A schoolgirl was shot dead by the Texas gunman after police told children to shout out for help, a young survivor has claimed.
With Salvador Ramos still rampaging through Robb Elementary school, a boy has said that officers who had finally entered the school asked hiding pupils to call out so they could find them.
A boy was hiding with four others under a table that had a cloth covering it, which he thinks meant the 18-year-old shooter did not see them.
The youngster, whose parents did not want his name revealed, told how they were doing their best to keep hidden.
"When the cops came, the cop said: 'Yell if you need help!' And one of the persons in my class said 'help.' The guy overheard and he came in and shot her," the boy told Kens5.
“The cop barged into that classroom. The guy shot at the cop. And the cops started shooting."
The boy continued: “I was hiding hard. And I was telling my friend to not talk because he is going to hear us.”
It comes after fury among parents of the victims and other members of the public at what they see about the slow approach by the police to take down the shooter.
An hour is thought to have passed between Ramos entering the school and being shot dead.
In one video posted on Facebook by a man named Angel Ledezma, parents can be seen breaking through yellow police tape and yelling at officers to go into the building.
"It's already been an hour, and they still can't get all the kids out," Mr Ledezma said in the video.

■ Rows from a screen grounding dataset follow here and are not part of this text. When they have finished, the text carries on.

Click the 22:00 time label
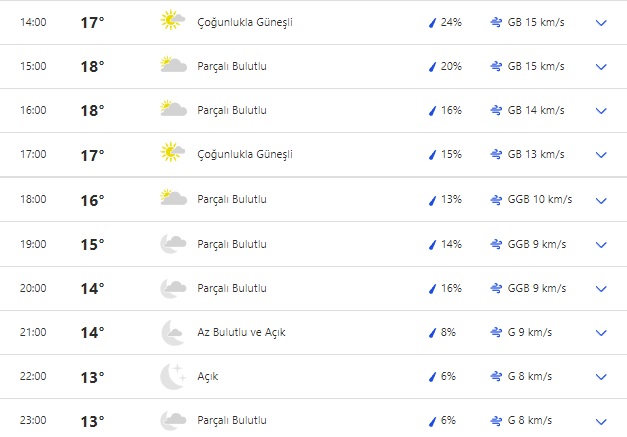627x437 pixels. 33,377
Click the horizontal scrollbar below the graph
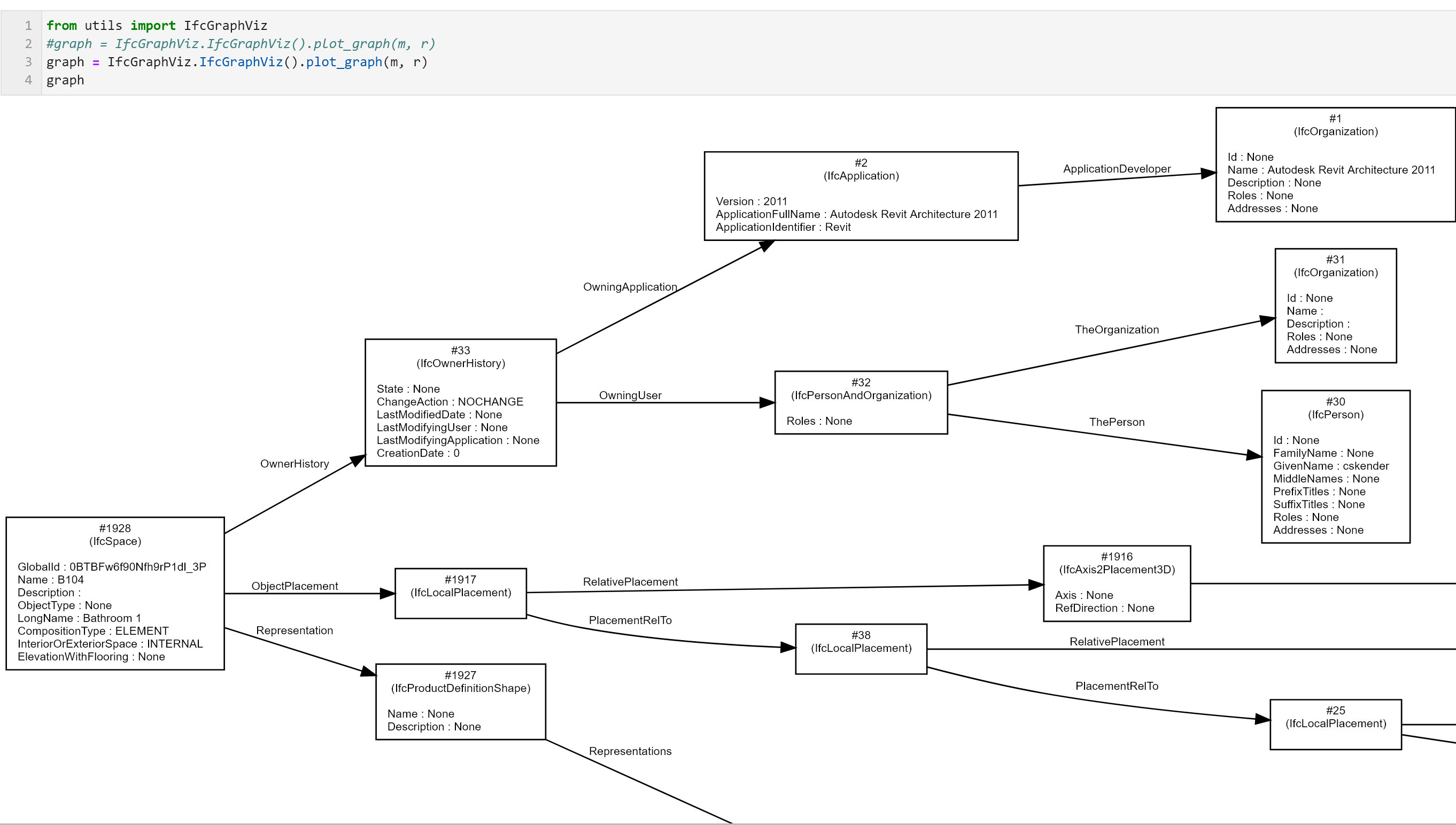This screenshot has height=825, width=1456. point(727,823)
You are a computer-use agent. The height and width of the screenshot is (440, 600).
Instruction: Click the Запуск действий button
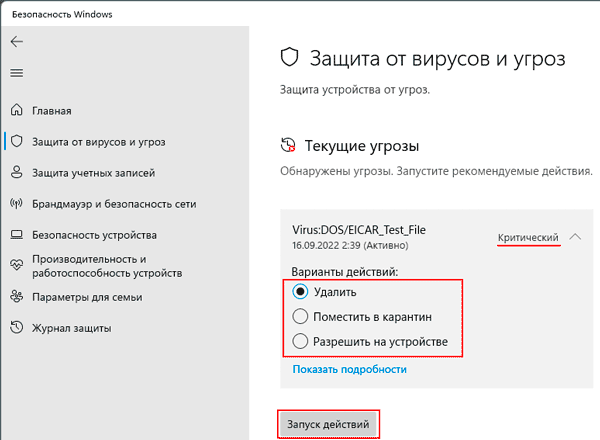[x=328, y=424]
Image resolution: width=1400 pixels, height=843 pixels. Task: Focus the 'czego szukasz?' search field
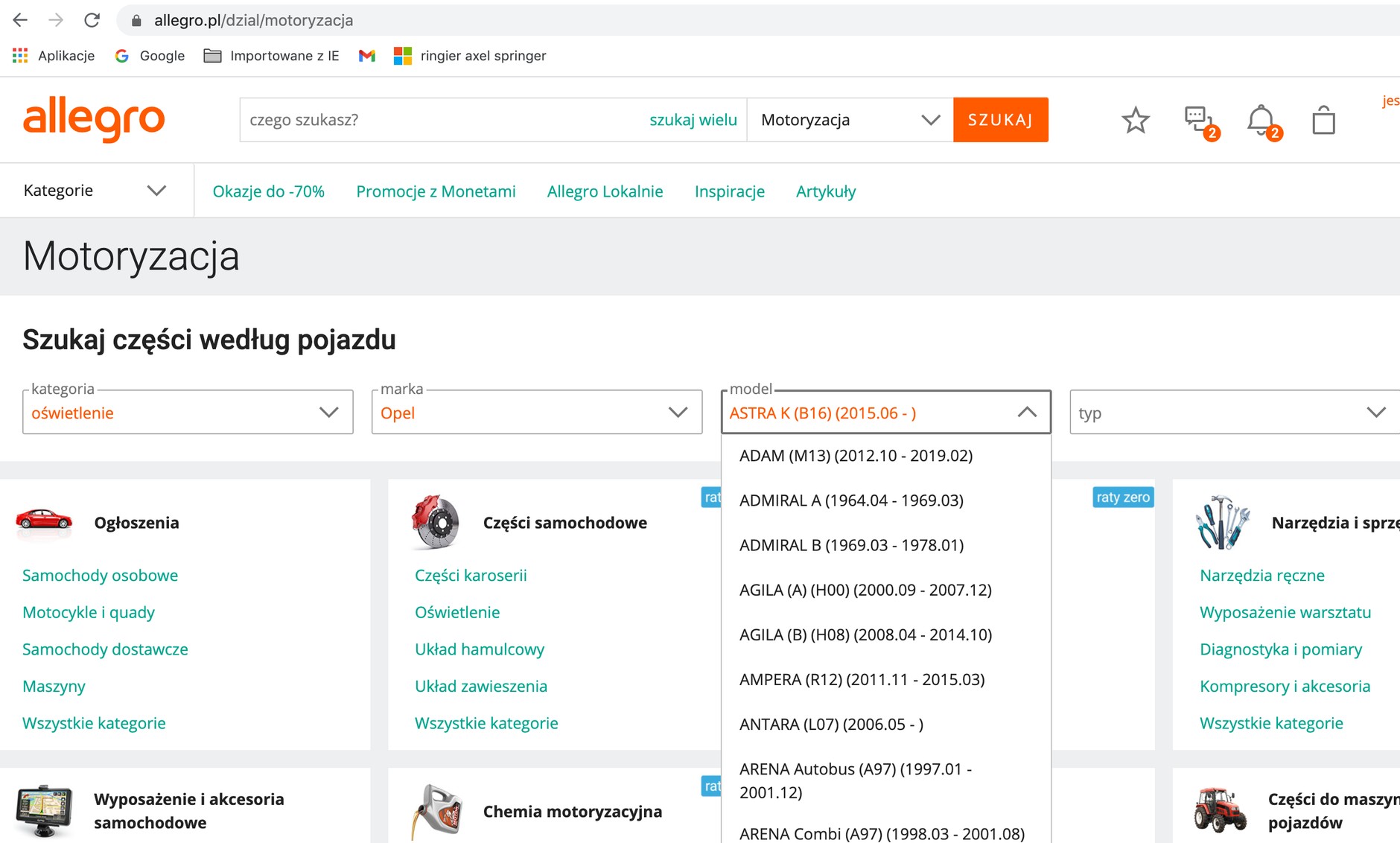(x=439, y=120)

Another video posted on YouTube showed officers restraining at least one adult. One woman can be heard saying, "Why let the children die? There's shooting in there."

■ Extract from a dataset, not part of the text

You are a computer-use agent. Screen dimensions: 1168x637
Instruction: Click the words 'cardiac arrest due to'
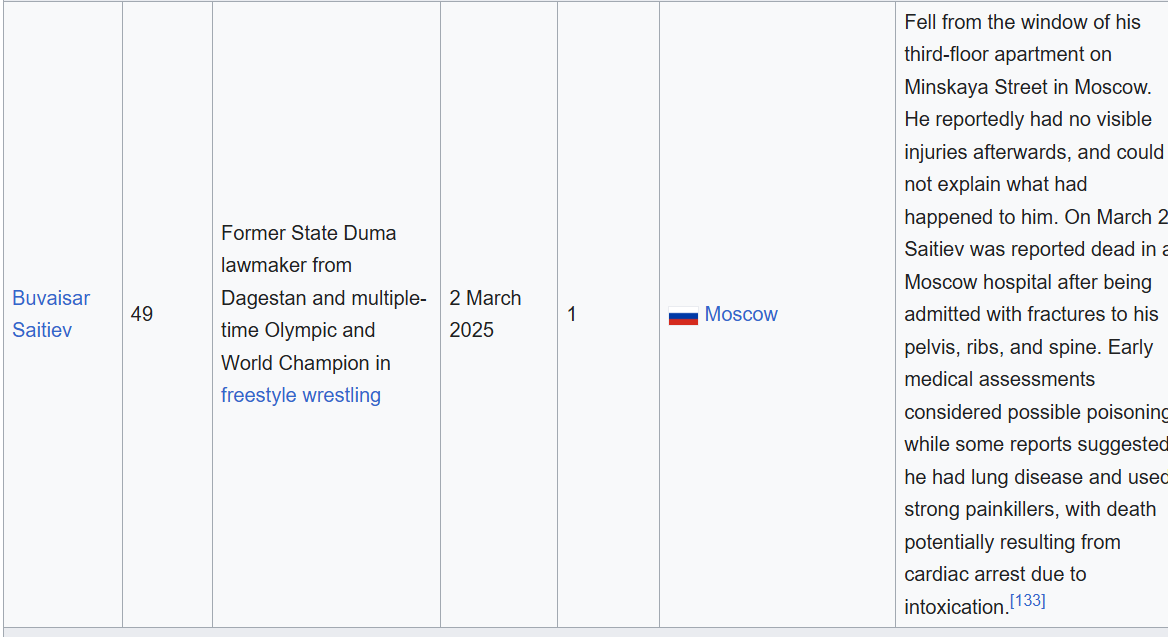[995, 574]
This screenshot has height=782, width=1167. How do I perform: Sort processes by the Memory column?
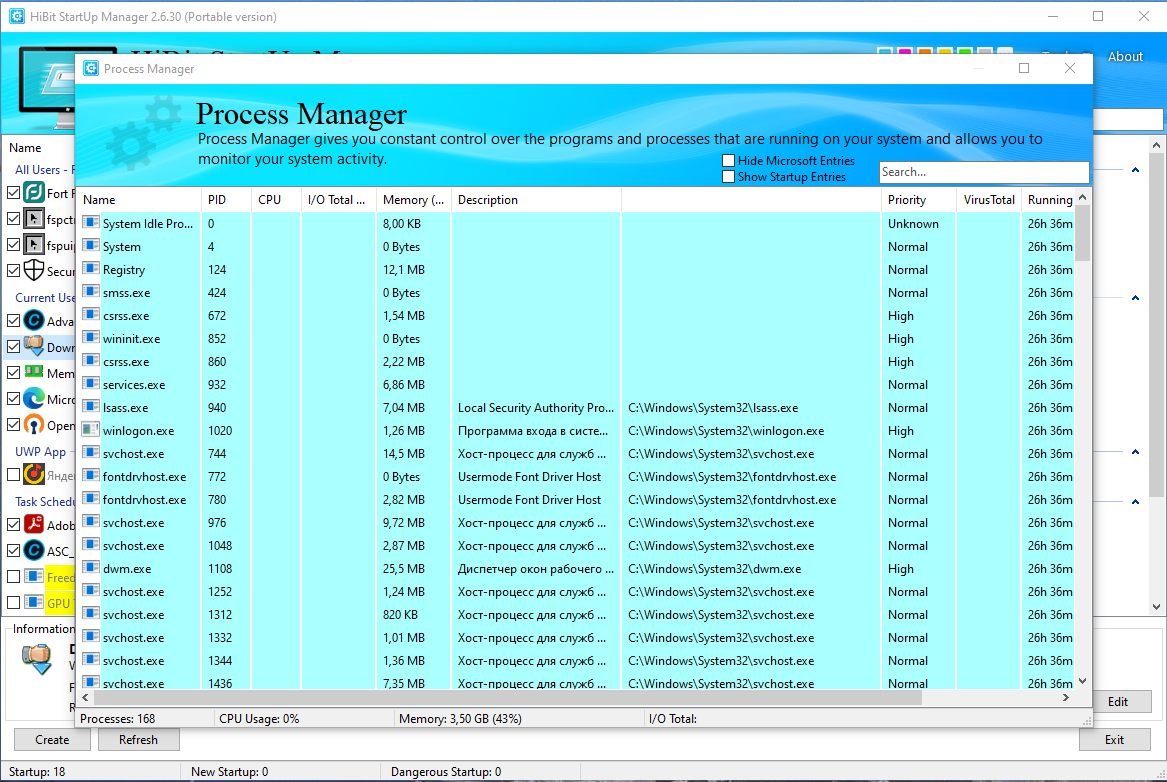click(x=413, y=199)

"We got guys going in to get kids," one officer is heard telling the crowd. "They're working."
It has now been clarified that there was no armed police officer stationed at the school, after it was first stated by authorities that there had been.
The gunman fired more than 25 shots at the outset of the attack, the majority of times he fired, a spokesman for the Texas Department of Public Safety.
The massacre, the latest in a years-long string of mass shootings, has reignited a national debate over the country's gun laws.
President Joe Biden and his fellow Democrats have vowed to push for new restrictions, despite resistance from Republicans.